Your instructions: Copy the lines in the listing below without any change.

Raw records:
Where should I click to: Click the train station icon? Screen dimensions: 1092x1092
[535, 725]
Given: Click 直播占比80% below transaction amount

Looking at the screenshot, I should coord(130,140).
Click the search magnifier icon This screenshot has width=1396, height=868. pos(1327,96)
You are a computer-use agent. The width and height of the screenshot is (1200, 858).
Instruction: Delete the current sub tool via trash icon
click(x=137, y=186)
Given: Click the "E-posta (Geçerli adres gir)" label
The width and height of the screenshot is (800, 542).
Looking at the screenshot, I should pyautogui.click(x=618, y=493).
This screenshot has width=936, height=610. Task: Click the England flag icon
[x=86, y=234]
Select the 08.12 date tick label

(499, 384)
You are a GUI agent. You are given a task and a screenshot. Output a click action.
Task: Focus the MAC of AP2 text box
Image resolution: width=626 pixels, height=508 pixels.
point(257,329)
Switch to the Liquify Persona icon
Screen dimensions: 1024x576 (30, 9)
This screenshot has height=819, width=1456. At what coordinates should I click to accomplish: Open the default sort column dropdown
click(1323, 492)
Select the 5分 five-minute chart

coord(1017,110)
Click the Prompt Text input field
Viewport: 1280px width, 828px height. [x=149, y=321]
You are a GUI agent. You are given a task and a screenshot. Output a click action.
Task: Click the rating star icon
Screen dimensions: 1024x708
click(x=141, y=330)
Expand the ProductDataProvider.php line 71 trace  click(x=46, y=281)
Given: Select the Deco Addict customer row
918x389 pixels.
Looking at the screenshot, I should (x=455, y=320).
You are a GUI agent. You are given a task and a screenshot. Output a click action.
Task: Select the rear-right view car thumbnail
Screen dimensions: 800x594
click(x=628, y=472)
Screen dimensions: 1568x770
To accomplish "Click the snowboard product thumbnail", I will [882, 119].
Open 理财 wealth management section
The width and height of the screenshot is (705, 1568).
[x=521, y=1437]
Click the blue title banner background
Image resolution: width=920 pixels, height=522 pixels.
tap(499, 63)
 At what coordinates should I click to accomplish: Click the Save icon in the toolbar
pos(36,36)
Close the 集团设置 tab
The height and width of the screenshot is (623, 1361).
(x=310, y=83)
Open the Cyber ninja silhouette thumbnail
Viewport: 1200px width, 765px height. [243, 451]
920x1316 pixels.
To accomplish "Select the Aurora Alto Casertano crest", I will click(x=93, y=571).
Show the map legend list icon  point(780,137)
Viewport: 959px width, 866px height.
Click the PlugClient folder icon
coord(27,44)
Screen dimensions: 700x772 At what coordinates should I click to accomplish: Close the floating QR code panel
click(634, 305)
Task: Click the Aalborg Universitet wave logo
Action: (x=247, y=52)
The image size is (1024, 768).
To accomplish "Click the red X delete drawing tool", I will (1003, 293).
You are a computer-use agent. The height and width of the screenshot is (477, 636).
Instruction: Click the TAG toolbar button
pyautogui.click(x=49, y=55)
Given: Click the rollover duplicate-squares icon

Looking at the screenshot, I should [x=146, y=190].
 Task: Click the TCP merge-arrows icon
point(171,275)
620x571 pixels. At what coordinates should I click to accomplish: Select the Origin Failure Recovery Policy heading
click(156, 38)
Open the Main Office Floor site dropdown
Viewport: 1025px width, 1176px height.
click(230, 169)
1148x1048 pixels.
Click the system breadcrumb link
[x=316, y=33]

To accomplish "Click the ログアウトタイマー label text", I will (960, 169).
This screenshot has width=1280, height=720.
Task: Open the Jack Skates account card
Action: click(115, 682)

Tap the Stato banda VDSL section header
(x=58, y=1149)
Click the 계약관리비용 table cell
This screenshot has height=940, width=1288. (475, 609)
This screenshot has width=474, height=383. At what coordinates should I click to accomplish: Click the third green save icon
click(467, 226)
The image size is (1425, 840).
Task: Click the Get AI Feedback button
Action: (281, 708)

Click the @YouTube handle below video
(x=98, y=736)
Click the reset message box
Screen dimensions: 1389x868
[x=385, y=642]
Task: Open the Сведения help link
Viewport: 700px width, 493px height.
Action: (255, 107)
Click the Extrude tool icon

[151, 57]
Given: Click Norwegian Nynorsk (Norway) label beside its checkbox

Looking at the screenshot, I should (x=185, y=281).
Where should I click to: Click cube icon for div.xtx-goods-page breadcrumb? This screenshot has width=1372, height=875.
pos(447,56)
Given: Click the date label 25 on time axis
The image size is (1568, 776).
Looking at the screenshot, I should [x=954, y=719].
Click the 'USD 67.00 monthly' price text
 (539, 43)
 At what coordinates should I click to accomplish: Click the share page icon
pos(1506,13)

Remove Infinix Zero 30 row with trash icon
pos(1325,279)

Response to this task:
Where should I click to: Click the train station icon? Screen dimensions: 1092x1092
[535, 725]
Given: Click 直播占比80% below transaction amount

Looking at the screenshot, I should coord(130,140).
Click the search magnifier icon This screenshot has width=1396, height=868. pos(1327,96)
You are a computer-use agent. The width and height of the screenshot is (1200, 858).
Instruction: Delete the current sub tool via trash icon
click(x=137, y=186)
Given: Click the "E-posta (Geçerli adres gir)" label
The width and height of the screenshot is (800, 542).
Looking at the screenshot, I should pyautogui.click(x=618, y=493).
This screenshot has width=936, height=610. Task: Click the England flag icon
[x=86, y=234]
Select the 08.12 date tick label

(499, 384)
You are a GUI agent. You are given a task and a screenshot. Output a click action.
Task: Focus the MAC of AP2 text box
Image resolution: width=626 pixels, height=508 pixels.
point(257,329)
Switch to the Liquify Persona icon
Screen dimensions: 1024x576 (30, 9)
This screenshot has height=819, width=1456. At what coordinates should I click to accomplish: Open the default sort column dropdown
click(1323, 492)
Select the 5分 five-minute chart

coord(1017,110)
Click the Prompt Text input field
Viewport: 1280px width, 828px height. [x=149, y=321]
You are a GUI agent. You are given a task and a screenshot. Output a click action.
Task: Click the rating star icon
Screen dimensions: 1024x708
click(x=141, y=330)
Expand the ProductDataProvider.php line 71 trace  click(x=46, y=281)
Given: Select the Deco Addict customer row
918x389 pixels.
Looking at the screenshot, I should (x=455, y=320).
You are a GUI agent. You are given a task and a screenshot. Output a click action.
Task: Select the rear-right view car thumbnail
Screen dimensions: 800x594
click(x=628, y=472)
Screen dimensions: 1568x770
To accomplish "Click the snowboard product thumbnail", I will [882, 119].
Open 理财 wealth management section
The width and height of the screenshot is (705, 1568).
[x=521, y=1437]
Click the blue title banner background
Image resolution: width=920 pixels, height=522 pixels.
tap(499, 63)
 At what coordinates should I click to accomplish: Click the Save icon in the toolbar
pos(36,36)
Close the 集团设置 tab
The height and width of the screenshot is (623, 1361).
(x=310, y=83)
Open the Cyber ninja silhouette thumbnail
Viewport: 1200px width, 765px height. [243, 451]
920x1316 pixels.
To accomplish "Select the Aurora Alto Casertano crest", I will click(x=93, y=571).
Show the map legend list icon  point(780,137)
Viewport: 959px width, 866px height.
Click the PlugClient folder icon
coord(27,44)
Screen dimensions: 700x772 At what coordinates should I click to accomplish: Close the floating QR code panel
click(634, 305)
Task: Click the Aalborg Universitet wave logo
Action: (x=247, y=52)
The image size is (1024, 768).
To accomplish "Click the red X delete drawing tool", I will (1003, 293).
You are a computer-use agent. The height and width of the screenshot is (477, 636).
Instruction: Click the TAG toolbar button
pyautogui.click(x=49, y=55)
Given: Click the rollover duplicate-squares icon

Looking at the screenshot, I should [x=146, y=190].
 Task: Click the TCP merge-arrows icon
point(171,275)
620x571 pixels. At what coordinates should I click to accomplish: Select the Origin Failure Recovery Policy heading
click(156, 38)
Open the Main Office Floor site dropdown
Viewport: 1025px width, 1176px height.
click(230, 169)
1148x1048 pixels.
Click the system breadcrumb link
[x=316, y=33]

To accomplish "Click the ログアウトタイマー label text", I will (960, 169).
This screenshot has width=1280, height=720.
Task: Open the Jack Skates account card
Action: click(115, 682)

Tap the Stato banda VDSL section header
(x=58, y=1149)
Click the 계약관리비용 table cell
This screenshot has height=940, width=1288. (475, 609)
This screenshot has width=474, height=383. At what coordinates should I click to accomplish: Click the third green save icon
click(467, 226)
The image size is (1425, 840).
Task: Click the Get AI Feedback button
Action: (281, 708)

Click the @YouTube handle below video
(x=98, y=736)
Click the reset message box
Screen dimensions: 1389x868
[x=385, y=642]
Task: Open the Сведения help link
Viewport: 700px width, 493px height.
Action: (255, 107)
Click the Extrude tool icon

[151, 57]
Given: Click Norwegian Nynorsk (Norway) label beside its checkbox

Looking at the screenshot, I should (x=185, y=281).
Where should I click to: Click cube icon for div.xtx-goods-page breadcrumb? This screenshot has width=1372, height=875.
pos(447,56)
Given: Click the date label 25 on time axis
The image size is (1568, 776).
Looking at the screenshot, I should [x=954, y=719].
Click the 'USD 67.00 monthly' price text
 (539, 43)
 At what coordinates should I click to accomplish: Click the share page icon
pos(1506,13)

Remove Infinix Zero 30 row with trash icon
pos(1325,279)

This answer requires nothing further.